*** Opening of Reading passage ***

“Amazing scenes at La Vuelta as a 30% ramp on the climb to Mirador de Ezaro forces a number of riders to stop and dismount” – Sky Sports (Aug 27th 2013)
That must be music to the ears of the organisers of the Vuelta Espana – steep roads and brutal stages are what sells this race. Every year when the routes for the Vuelta and the Giro d’Italia are announced we hear the same story – that they’ve gone to far this time; too many climbs; the climbs are too steep; the demands on the riders too great; the organisers are a bunch of masochists, parading the worlds greatest bike riders in a show of suffering for our amusement.
But which stage are we all really looking forward too in this years race? Stage 20, Alto de l’Angliru, 1500 metres of climbing over nearly 13km with long stretches of road over 20% in gradient. And what are we tuning in to see? A great race hopefully, of course, but also the sight of some of the world’s fittest athletes struggling, bent over their bikes in an unequal struggle with the gradient. This kind of spectacle sells the sport.

*** Close of Reading passage ***
*** Opening of Data extracts ***

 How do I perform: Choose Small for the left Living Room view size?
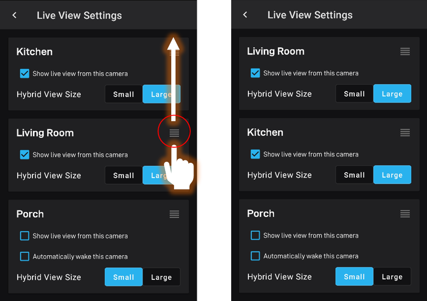click(x=124, y=176)
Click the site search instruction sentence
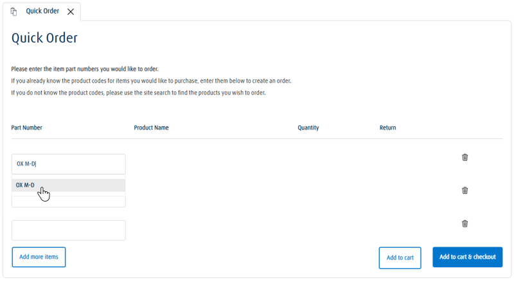The image size is (514, 282). pos(138,93)
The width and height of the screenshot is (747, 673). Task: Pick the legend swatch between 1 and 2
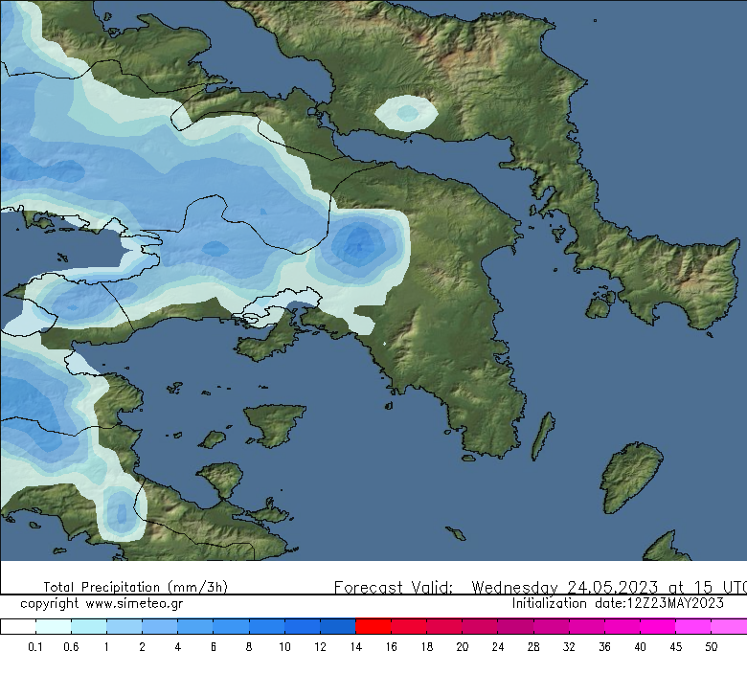coord(124,627)
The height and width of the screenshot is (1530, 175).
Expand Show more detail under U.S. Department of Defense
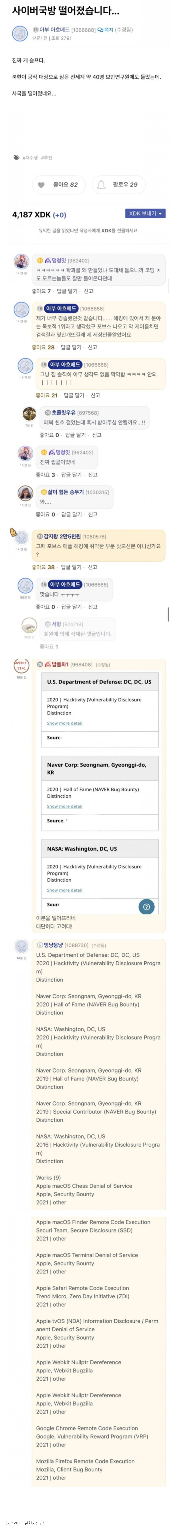pos(65,723)
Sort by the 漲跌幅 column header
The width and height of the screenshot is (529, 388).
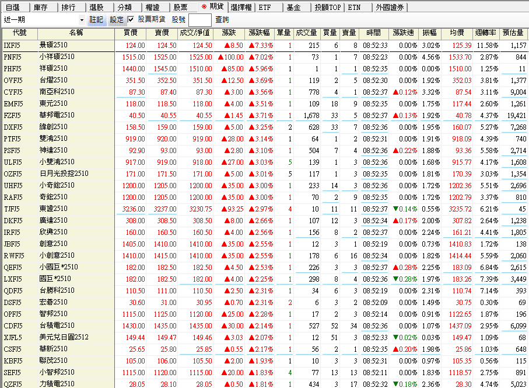tap(259, 33)
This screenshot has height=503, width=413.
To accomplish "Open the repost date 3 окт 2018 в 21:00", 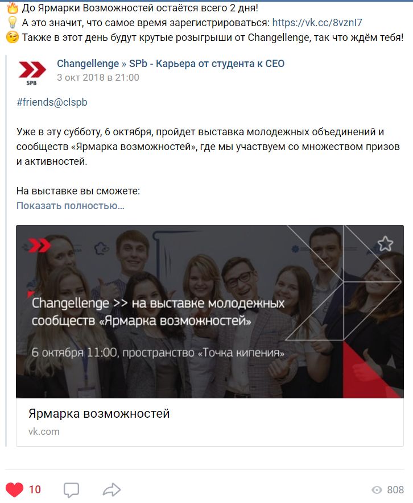I will tap(98, 78).
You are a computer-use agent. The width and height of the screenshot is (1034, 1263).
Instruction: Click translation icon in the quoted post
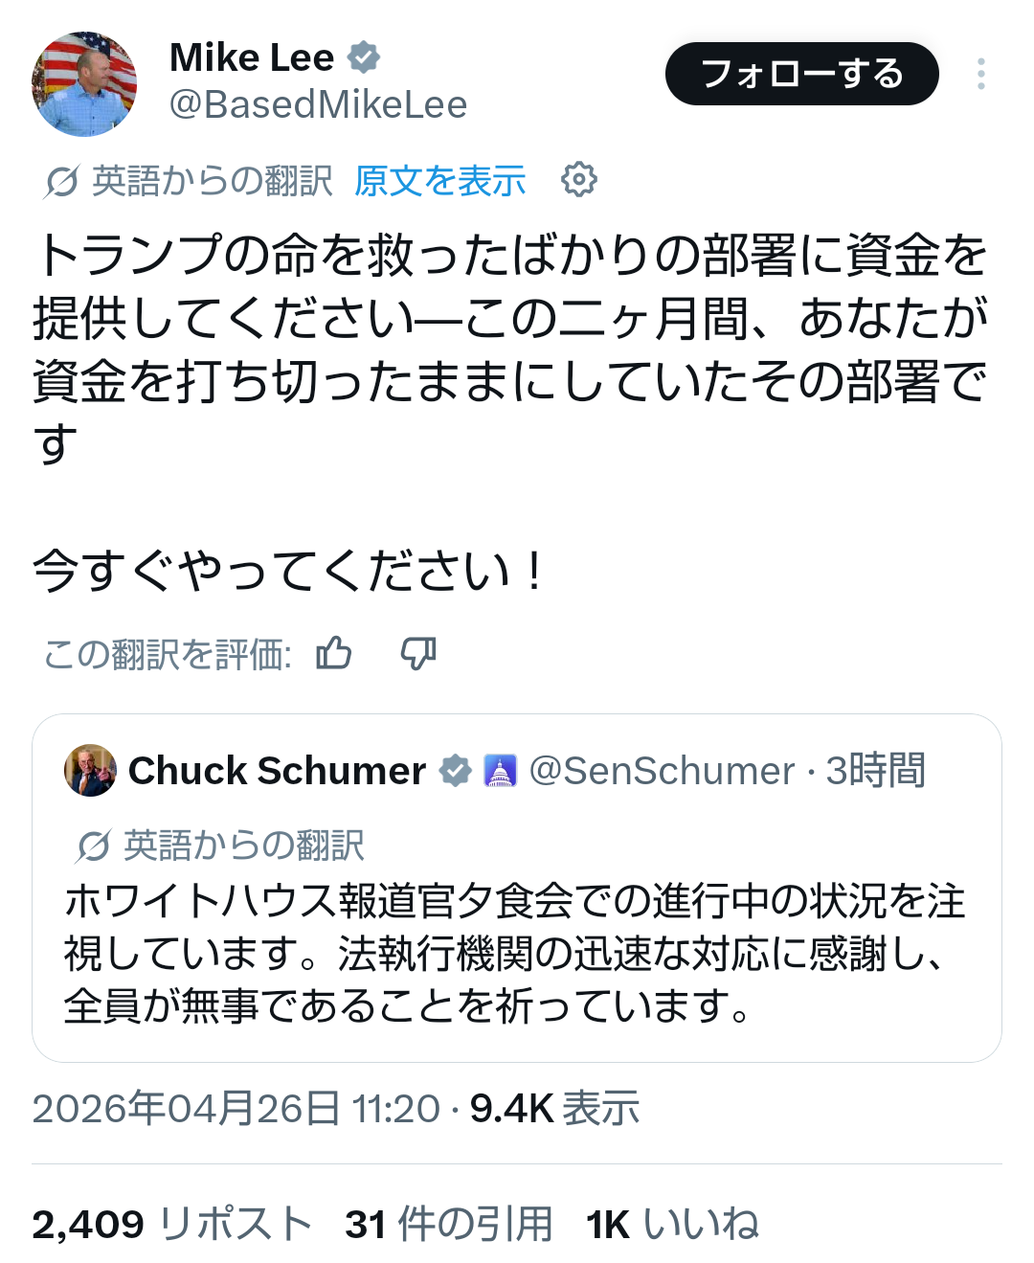point(93,846)
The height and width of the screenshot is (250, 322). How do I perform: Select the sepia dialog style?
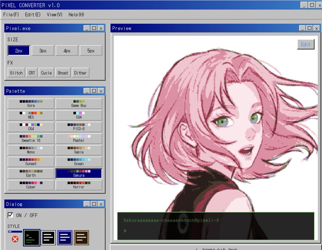pos(82,237)
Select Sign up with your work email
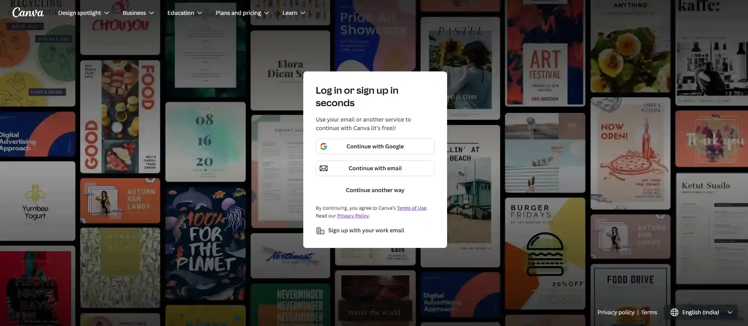The image size is (748, 326). coord(366,230)
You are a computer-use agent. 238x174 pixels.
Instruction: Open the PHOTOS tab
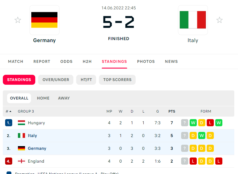pos(146,61)
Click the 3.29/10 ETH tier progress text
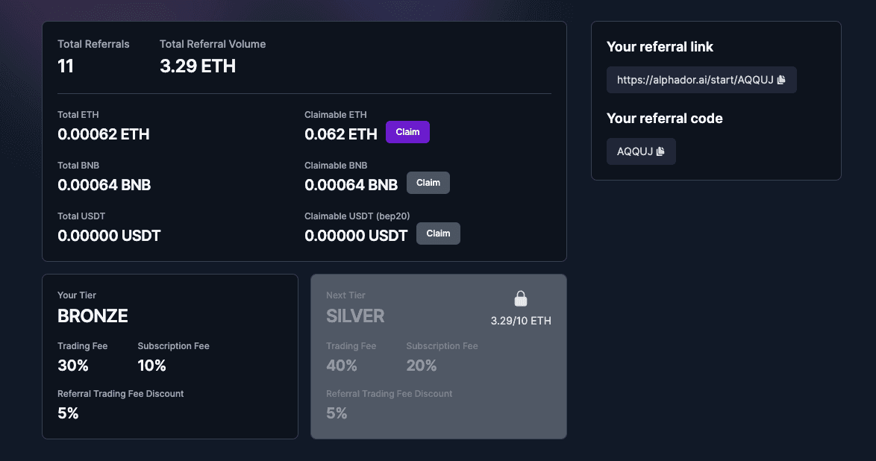 click(x=521, y=321)
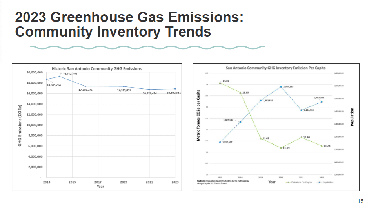The image size is (378, 213).
Task: Click the 14.08 green triangle marker
Action: tap(220, 83)
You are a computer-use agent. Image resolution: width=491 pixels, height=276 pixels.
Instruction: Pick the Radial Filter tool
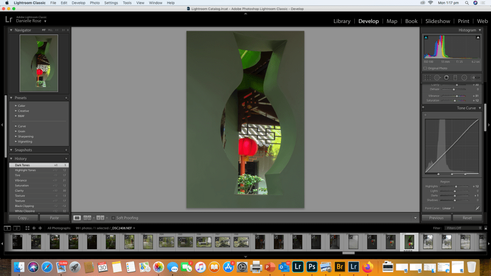[x=464, y=78]
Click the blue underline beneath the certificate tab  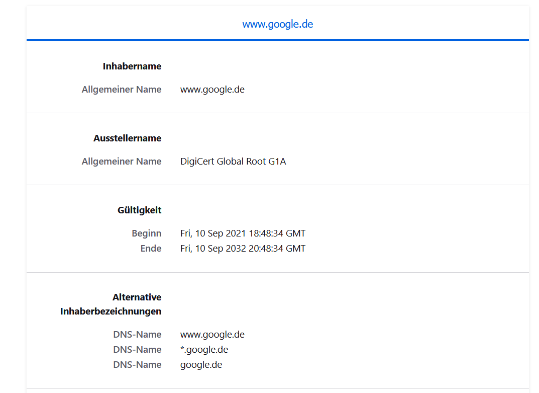click(277, 40)
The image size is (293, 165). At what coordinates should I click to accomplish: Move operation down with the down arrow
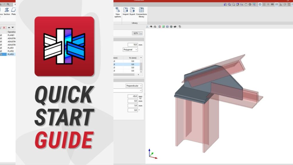point(13,28)
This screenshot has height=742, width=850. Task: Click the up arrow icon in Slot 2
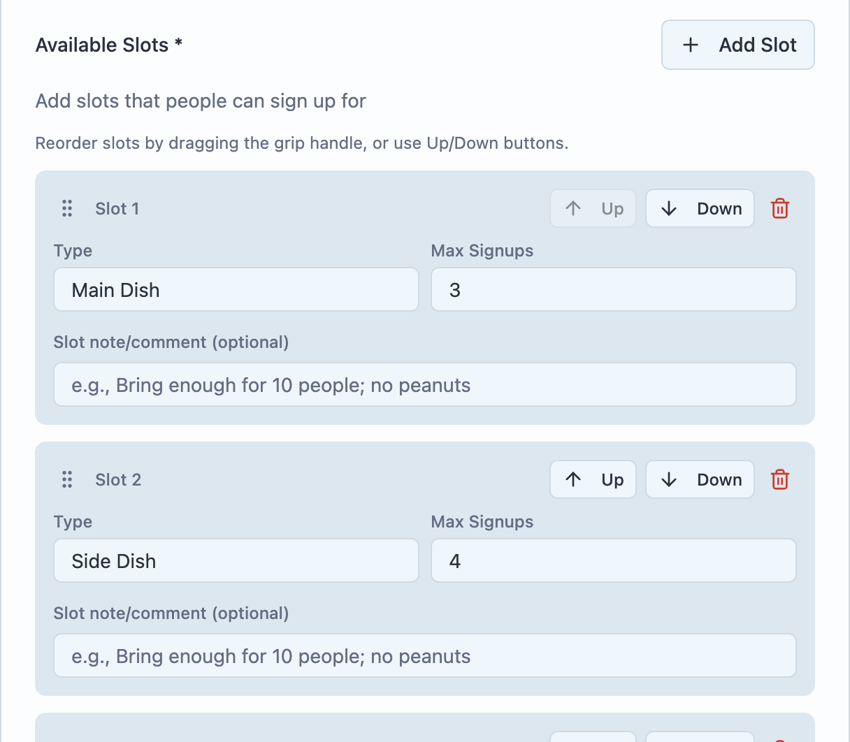(x=573, y=479)
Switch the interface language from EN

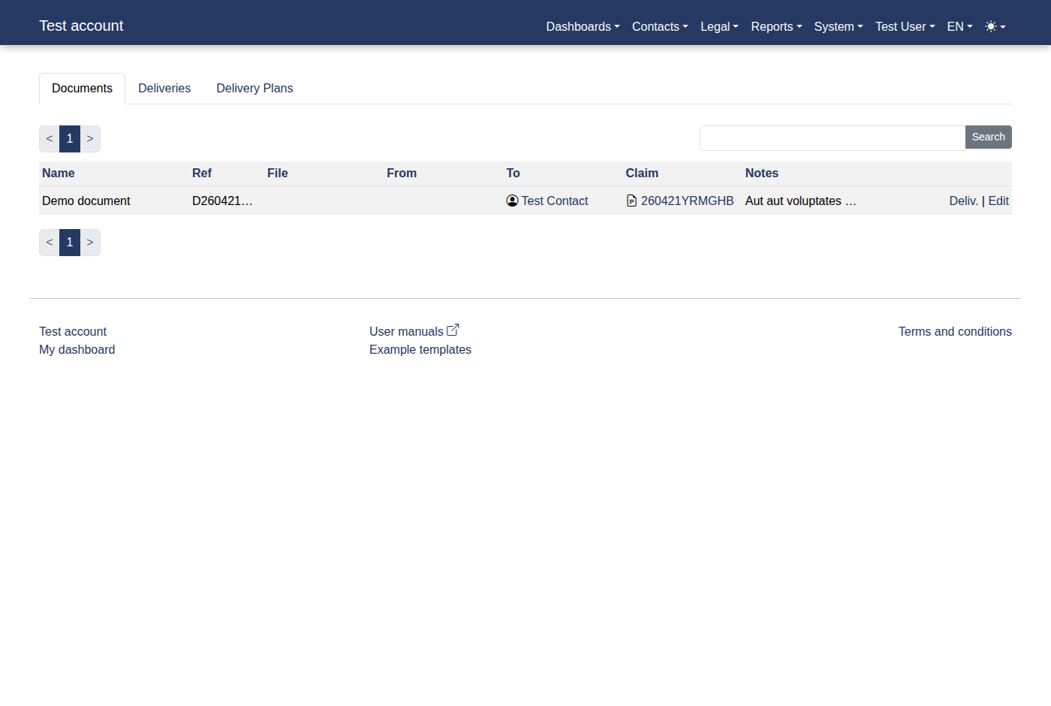coord(959,26)
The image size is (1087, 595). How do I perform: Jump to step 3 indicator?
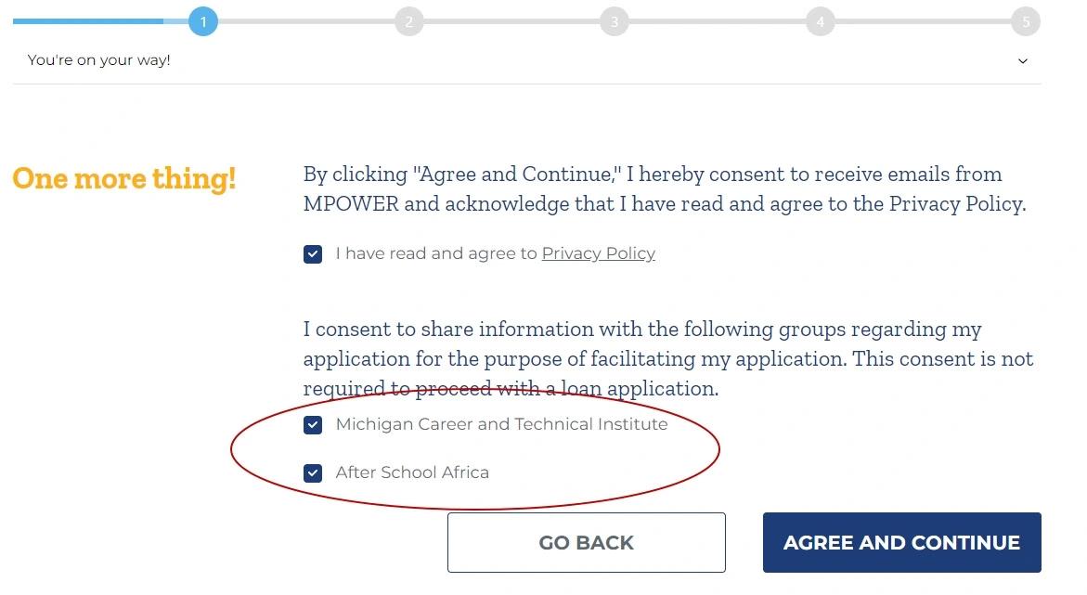(615, 21)
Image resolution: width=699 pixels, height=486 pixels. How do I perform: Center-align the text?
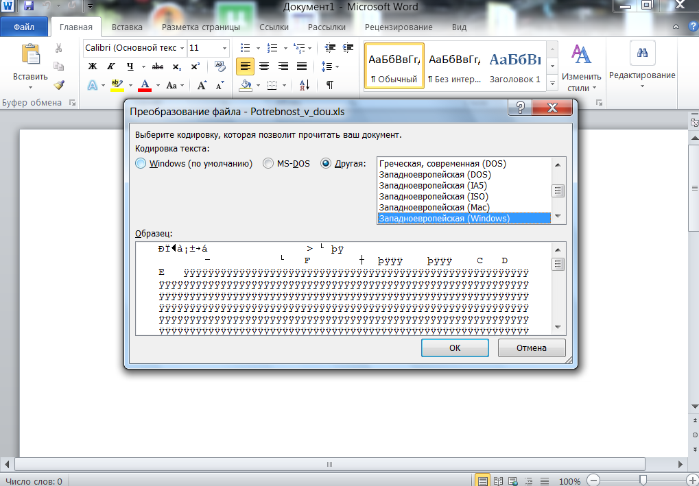pos(264,66)
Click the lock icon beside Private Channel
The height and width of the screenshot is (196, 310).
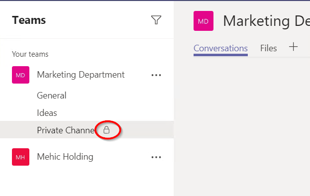(x=106, y=130)
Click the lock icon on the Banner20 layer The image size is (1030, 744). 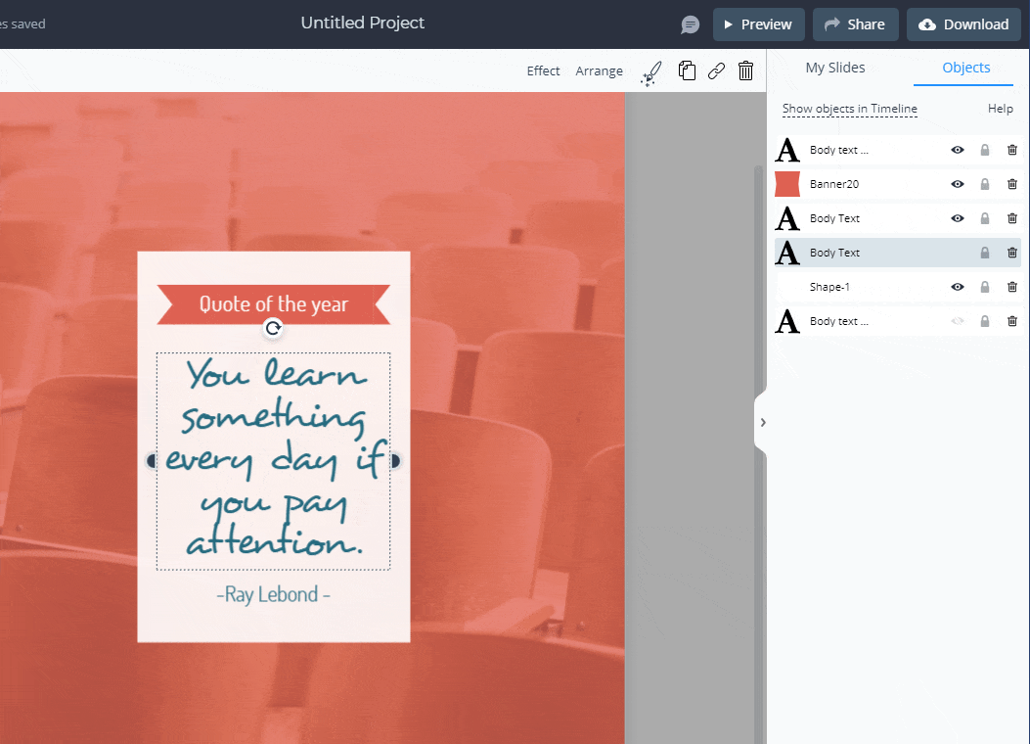coord(985,184)
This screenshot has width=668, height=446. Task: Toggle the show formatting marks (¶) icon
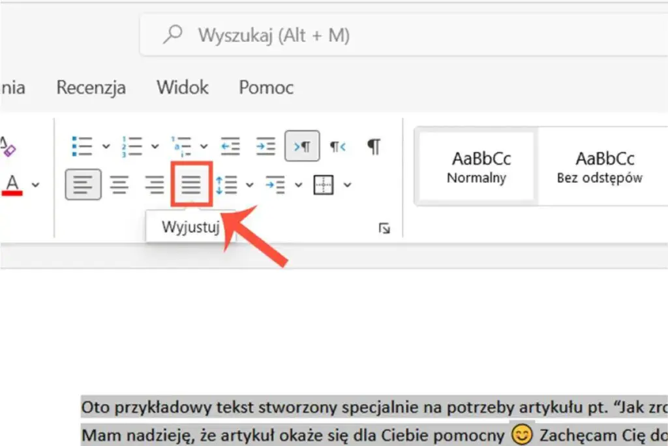[x=373, y=147]
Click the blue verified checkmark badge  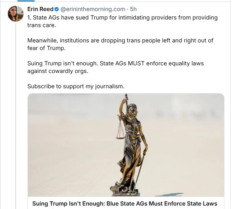pyautogui.click(x=57, y=9)
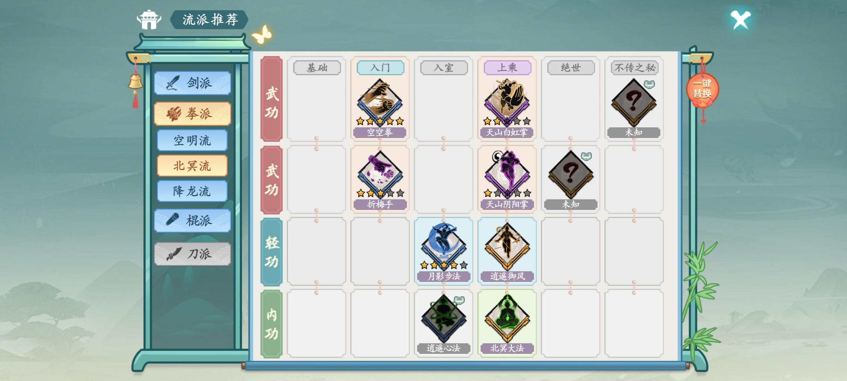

*** Close of Data extracts ***

[Task requirements]
A. Answer these questions from the Vuelta passage:
(i) What percentage ramp on the climb to Mirador de Ezaro forced some riders to stop and dismount?
(ii) Which stage number is the Alto de l'Angliru?
(iii) How many metres of climbing does that stage have, and over roughly what distance?
B. From the Vuelta passage, extract the text from "That must be" to "for our amusement.".
The records are separate material from the Vuelta passage.

[Set of answers]
A.
(i) 30%
(ii) Stage 20
(iii) 1500 metres over nearly 13km

B.
That must be music to the ears of the organisers of the Vuelta Espana – steep roads and brutal stages are what sells this race. Every year when the routes for the Vuelta and the Giro d’Italia are announced we hear the same story – that they’ve gone to far this time; too many climbs; the climbs are too steep; the demands on the riders too great; the organisers are a bunch of masochists, parading the worlds greatest bike riders in a show of suffering for our amusement.